The dashboard has multiple pages. View the corresponding page based on functionality:

* View total logical resource utilization: [Overview Page](observability-dashboard-overview), [Cluster Page](observability-dashboard-cluster)
* Overview all components and instance status: [Overview Page](observability-dashboard-overview)
* View status and logical resource utilization of all nodes and components: [Cluster Page](observability-dashboard-cluster)
* View progress and status of all jobs: [Jobs Page](observability-dashboard-jobs)
* View task progress and status of all instances: [Instances Page](observability-dashboard-instances)
* View and download instance logs and error information: [Logs Page](observability-dashboard-logs)

(observability-dashboard-overview)=

### Overview Page

The Overview page allows you to view total logical resource utilization and overview all components and instance status.

* Logical Resources card displays total Logical CPU cores used, total cores, and total utilization rate; total Logical Memory used (GB), total memory (GB), and total utilization rate.
* Cluster Status card displays total number of nodes and number of active nodes.
* Instances card displays total number of instances and number of instances in `running`, `exited`, and `fatal` states.

Page example:

![](../../images/dashboard/overview.png)

(observability-dashboard-cluster)=

### Cluster Page

The Cluster page allows you to view total logical resource utilization, status of all nodes and components, resource metrics usage, and visualize the hierarchical relationship between nodes and components.

* Logical Resources card displays total Logical CPU cores used, total cores, and total utilization rate; total Logical Memory used (GB), total memory (GB), and total utilization rate.
* Components card displays node status, address, CPU and NPU utilization, Memory/Disk/Logical Resources metrics usage, total amount, and utilization rate; agent status running on corresponding nodes, address, Logical Resources metrics usage, total amount, and utilization rate; instance status running on corresponding agents, address, CPU and NPU utilization, Memory/Logical Resources metrics usage, total amount, and utilization rate.

Page example:

![](../../images/dashboard/cluster.png)

(observability-dashboard-jobs)=

### Jobs Page

The Jobs page allows you to view detailed information of all jobs.

Job detailed information description:

* entrypoint: Job entry command.
* runtimeEnv: Job runtime environment.
* submissionID: Submission ID when submitting the job.
* status: Job status (including: "PENDING", "RUNNING", "STOPPED", "SUCCEEDED", "FAILED").
* startTime: Job start time.
* endTime: Job end time.
* message: Detailed information describing job status.
* driverNodeID: ID of the node where the job runs.
* driverNodeIP: IP of the node where the job runs.
* driverPID: PID of the process running the job.

Page example:

![](../../images/dashboard/jobs.png)

Click `SubmissionID` or `log` to navigate to the job details page.

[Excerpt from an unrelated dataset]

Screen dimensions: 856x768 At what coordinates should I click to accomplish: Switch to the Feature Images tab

The JobInfos card displays detailed information about the job, the instance list card displays instance information contained in the job, and the Log card displays logs and error information for the job.

Page example:

![](../../images/dashboard/job_details.png)

(observability-dashboard-instances)=

### Instances Page

The Instances page allows you to view detailed information of all instances.

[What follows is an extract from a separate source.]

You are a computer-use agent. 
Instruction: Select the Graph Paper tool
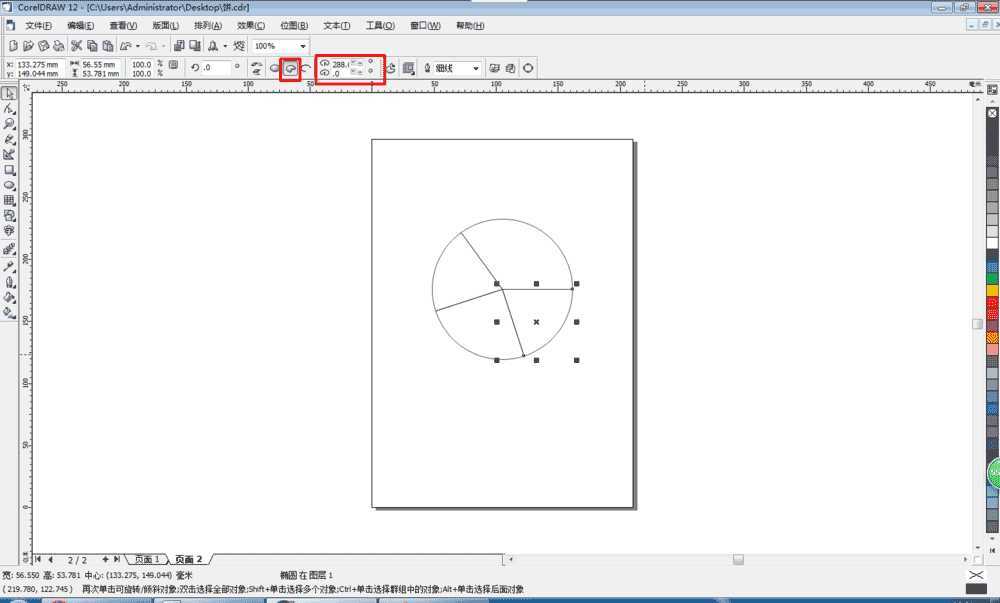tap(9, 200)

Instance detailed information description:

* ID: Instance ID.
* status: Instance status.
* jobID: ID of the job corresponding to the instance.
* PID: PID of the process running the instance.
* IP: IP of the node where the instance runs.
* nodeID: ID of the node where the instance runs.
* parentID: Parent instance ID.
* createTime: Instance creation time.
* required CPU: Number of CPU cores required by the instance.
* required Memory: Memory required by the instance, in MB.
* required GPU: Number of GPU cores required by the instance.
* required NPU: Number of NPU cores required by the instance.
* restarted: Number of instance restarts.
* exitDetail: Detailed information when the instance exits.

Page example:

![](../../images/dashboard/instances.png)

Click `ID` or `log` to navigate to the instance details page. The InstanceInfos card displays detailed information about the instance, and the Log card displays logs and error information for the instance.

Page example:

![](../../images/dashboard/instance_details.png)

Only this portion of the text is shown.